Doha in Qatar
Women walk alongside the skyline of the West Bay area in Doha, Qatar. The country is seeking damages from Saudi Arabia over a blockade imposed by its neighbour that includes significant financial sanctions. Christof Koepsel/Getty Images

Qatar is to take legal action against Saudi Arabia for damages caused by the blockade imposed on Doha by Riyadh, the country's Attorney General's office has confirmed.

The confirmation came as the 22nd World Petroleum Congress – the industry's premier global event – got underway in Istanbul, Turkey, where the delegations of both countries have largely avoided each other given the ongoing diplomatic tensions.

Qatar has said a central committee has been formed under its attorney general Ali Bin Fetais Al-Marri to ensure those hit by the sanctions receive adequate compensation from the blockading countries, which also include the United Arab Emirates, Bahrain and Egypt.

In June, the aforementioned Arab nations accused Qatar of "adopting various terrorist and sectarian groups aimed at destabilising the region including the Muslim Brotherhood Group, Daesh (Isis) and Al-Qaeda" before severing ties.

The diplomatic row has since escalated to a full-scale economic embargo, especially on account of the hardline stance taken by Saudi Arabia, with the Kingdom's government having closed its borders, severing land, sea and air contact with the tiny Qatari peninsula reliant on it for food and materials.

Energy ministers of Qatar and Saudi Arabia – Mohammed Saleh Al Sada and Khalid Al-Falih – last appeared together at a joint Opec briefing on 25 May to convey the Opec / non-Opec extension of their 1.8 million barrels per day (bpd) production cut.
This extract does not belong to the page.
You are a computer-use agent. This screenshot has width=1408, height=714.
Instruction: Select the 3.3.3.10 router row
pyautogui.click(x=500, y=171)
However, Sada is not scheduled to appear on stage at the WPC with any Saudi official, as confirmed by spokespersons of both nations.

At the WPC opening ceremony, where US Secretary of State and former ExxonMobil chief executive Rex Tillerson was awarded the Dewhurst prize, the Saudis and Qataris also avoided public interaction while acknowledging the American official whom both parties have interacted with for decades.

On Monday (10 July), Al Sada reiterated that the ongoing diplomatic row, dubbed as a 'Qatarstrophe' by energy analysts, would not impact Qatar's commitments to the Opec and non-Opec production cut agreement.

Al Sada also said Qatar's exports of liquefied natural gas (LNG) to major partners remain unaffected by the boycott of Doha by Saudi Arabia and its allies. The Qatari minister told the WPC its LNG exports to the UAE, Saudi Arabia and Bahrain accounted for less than 8% of its total.

The country's exports to Japan, India, South Korea and China – accounting for nearly 75% of the total - have not been affected.

"Qatar remains committed to all its agreements with its partners and is determined to maintain this status despite the illegal and unjust embargo imposed on it," he added.

US Secretary of State Tillerson did not refer to the ongoing row at the WPC, but has previously called for a dialogue between Riyadh and Doha to resolve the stand-off.

Turkey's president and host of the congress - Recep Tayyip Erdoğan - has also called for talks and offered to mediate. In concert with Iran, the Turkish administration has also stepped in to export essential supplies to Qatar.